RECORDS FOR THE EXERCISE
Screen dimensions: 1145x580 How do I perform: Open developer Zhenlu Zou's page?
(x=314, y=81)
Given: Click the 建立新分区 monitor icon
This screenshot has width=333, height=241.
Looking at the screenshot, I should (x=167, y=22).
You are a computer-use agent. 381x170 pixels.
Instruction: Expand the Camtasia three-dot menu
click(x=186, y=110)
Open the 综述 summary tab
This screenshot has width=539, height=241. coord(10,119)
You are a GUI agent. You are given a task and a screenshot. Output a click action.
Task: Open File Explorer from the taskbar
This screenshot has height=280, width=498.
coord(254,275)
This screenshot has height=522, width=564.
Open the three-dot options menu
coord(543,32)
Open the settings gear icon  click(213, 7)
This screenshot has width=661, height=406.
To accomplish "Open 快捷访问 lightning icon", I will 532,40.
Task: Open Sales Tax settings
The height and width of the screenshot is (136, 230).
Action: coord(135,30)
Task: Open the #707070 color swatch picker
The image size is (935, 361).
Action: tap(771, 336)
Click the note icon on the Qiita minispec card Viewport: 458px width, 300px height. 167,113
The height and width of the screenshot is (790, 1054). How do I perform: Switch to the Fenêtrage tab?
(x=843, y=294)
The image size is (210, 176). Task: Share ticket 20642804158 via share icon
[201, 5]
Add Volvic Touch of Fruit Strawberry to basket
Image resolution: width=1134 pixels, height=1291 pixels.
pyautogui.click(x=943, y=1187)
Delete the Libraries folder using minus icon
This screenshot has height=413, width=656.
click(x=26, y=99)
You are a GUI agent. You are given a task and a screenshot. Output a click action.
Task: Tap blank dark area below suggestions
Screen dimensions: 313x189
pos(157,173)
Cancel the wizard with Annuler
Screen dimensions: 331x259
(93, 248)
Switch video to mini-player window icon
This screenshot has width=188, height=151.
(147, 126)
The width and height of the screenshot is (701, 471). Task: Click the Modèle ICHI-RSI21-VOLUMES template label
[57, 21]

PROBLEM REQUIREMENTS
Repeat the records above exactly, with nothing left out.

ANSWER TO THE EXERCISE
Screen dimensions: 1145x580 How do I perform: Open developer Zhenlu Zou's page?
(x=314, y=81)
Given: Click the 建立新分区 monitor icon
This screenshot has width=333, height=241.
Looking at the screenshot, I should (x=167, y=22).
You are a computer-use agent. 381x170 pixels.
Instruction: Expand the Camtasia three-dot menu
click(x=186, y=110)
Open the 综述 summary tab
This screenshot has width=539, height=241. coord(10,119)
You are a GUI agent. You are given a task and a screenshot. Output a click action.
Task: Open File Explorer from the taskbar
This screenshot has height=280, width=498.
coord(254,275)
This screenshot has height=522, width=564.
Open the three-dot options menu
coord(543,32)
Open the settings gear icon  click(213, 7)
This screenshot has width=661, height=406.
To accomplish "Open 快捷访问 lightning icon", I will 532,40.
Task: Open Sales Tax settings
The height and width of the screenshot is (136, 230).
Action: coord(135,30)
Task: Open the #707070 color swatch picker
The image size is (935, 361).
Action: tap(771, 336)
Click the note icon on the Qiita minispec card Viewport: 458px width, 300px height. 167,113
The height and width of the screenshot is (790, 1054). How do I perform: Switch to the Fenêtrage tab?
(x=843, y=294)
The image size is (210, 176). Task: Share ticket 20642804158 via share icon
[201, 5]
Add Volvic Touch of Fruit Strawberry to basket
Image resolution: width=1134 pixels, height=1291 pixels.
pyautogui.click(x=943, y=1187)
Delete the Libraries folder using minus icon
This screenshot has height=413, width=656.
click(x=26, y=99)
You are a GUI agent. You are given a task and a screenshot. Output a click action.
Task: Tap blank dark area below suggestions
Screen dimensions: 313x189
pos(157,173)
Cancel the wizard with Annuler
Screen dimensions: 331x259
(93, 248)
Switch video to mini-player window icon
This screenshot has width=188, height=151.
(147, 126)
The width and height of the screenshot is (701, 471). Task: Click the Modèle ICHI-RSI21-VOLUMES template label
[57, 21]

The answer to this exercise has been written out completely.